Figure 8 shows the two indicators of sharpness, Q 10 (Fig. 8A) and Q ERB (Fig. 8B), plotted on a linear frequency axis for different cats (indicated with different symbols, see legend). In both figures, the filled dots, connected with dashed lines, are the average values across animals. The mean trend line of the Q 10 (Fig. 8A, dashed line) shows a fairly linear relation with probe frequency. For some probe frequencies, measurements are available for only a single animal and are thus statistically less reliable. For example, at 14 kHz, the mean trend line suggests a decreasing Q 10 factor beyond 12 kHz, but this is not supported by the within-animal trend (experiment A0962, … < Q 10, 10 kHz < Q 10, 12 kHz < Q 10, 14 kHz). A trend predictor more resistant to outliers, missing and scattered data points is the robust LOESS trend line (MATLAB routine smooth, method RLOESS, span 0.7), indicated in red in both plots. The LOESS trend lines show a, monotonically increasing, smoother course than the mean trend lines. The Q ERB trend line (Fig. 8B) shows a clear bend at 4 kHz with a much steeper slope at the lower frequency side.

FIG. 8
figure 8

Dependence of Q factors on probe frequency in cats. A Q 10 values for four cats are plotted against probe frequencies ranging from 0.5 to 14 kHz. The blue-filled dots connected with dashed lines are the mean values. The error bars indicate the standard errors of the mean; they are omitted for single data points. The red line is a trend line calculated with a RLOESS function (MATLAB). B Same as A, but for Q ERB for three cats.

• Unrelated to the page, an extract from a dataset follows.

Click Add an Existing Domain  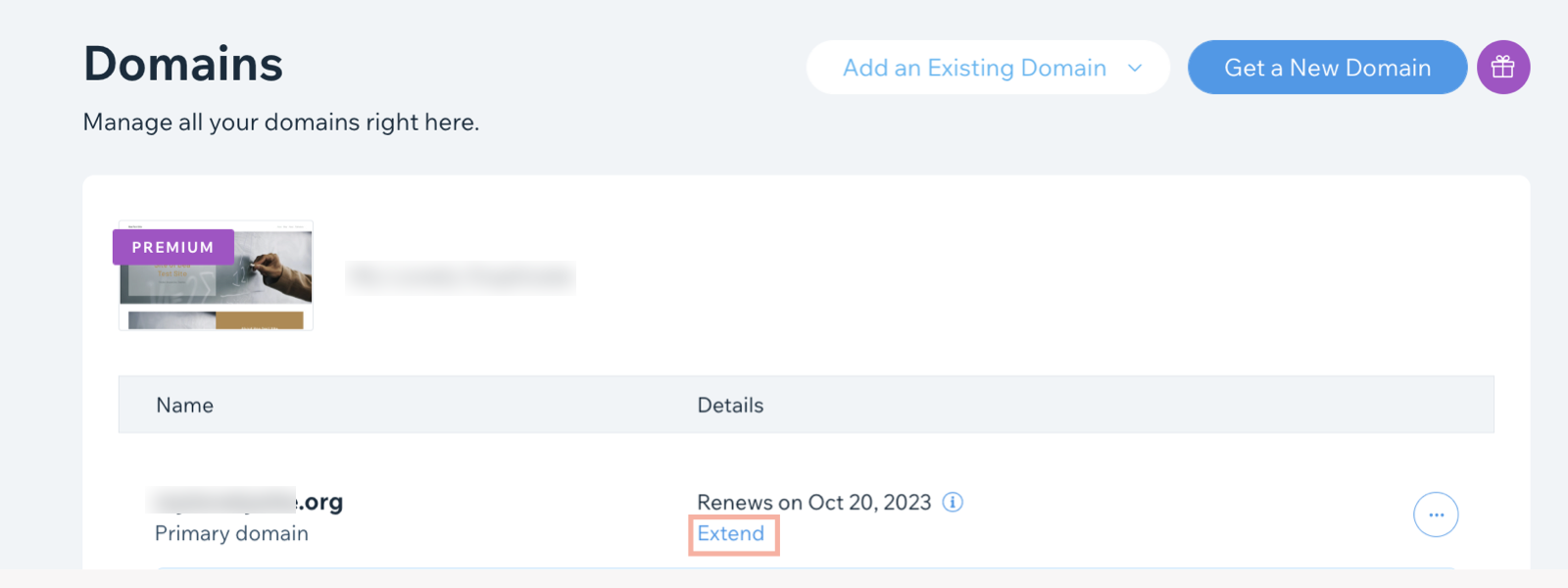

In this study, Q factors are obtained with notched-noise maskers whereas Q factors from single fibers are obtained with tones. To make a more appropriate comparison between the results from different maskers/exciters, i.e., noise maskers versus tones, the MTCs from three cats were converted to auditory filters as commonly used in psychophysical experiments (see “Extraction from an auditory filter” in “Methods”). The filter parameters and Q factors obtained from the ROEX filters are given in Table 1. It is clear from this table that for most of the obtained ROEX filter functions the second term in the ROEX(p,w,t) is negligible (w < −100 dB). Note that the masking “efficiency,” K, in the table depends on the specific probe level and masking criterion and that direct comparison between K factors with different conditions is meaningless.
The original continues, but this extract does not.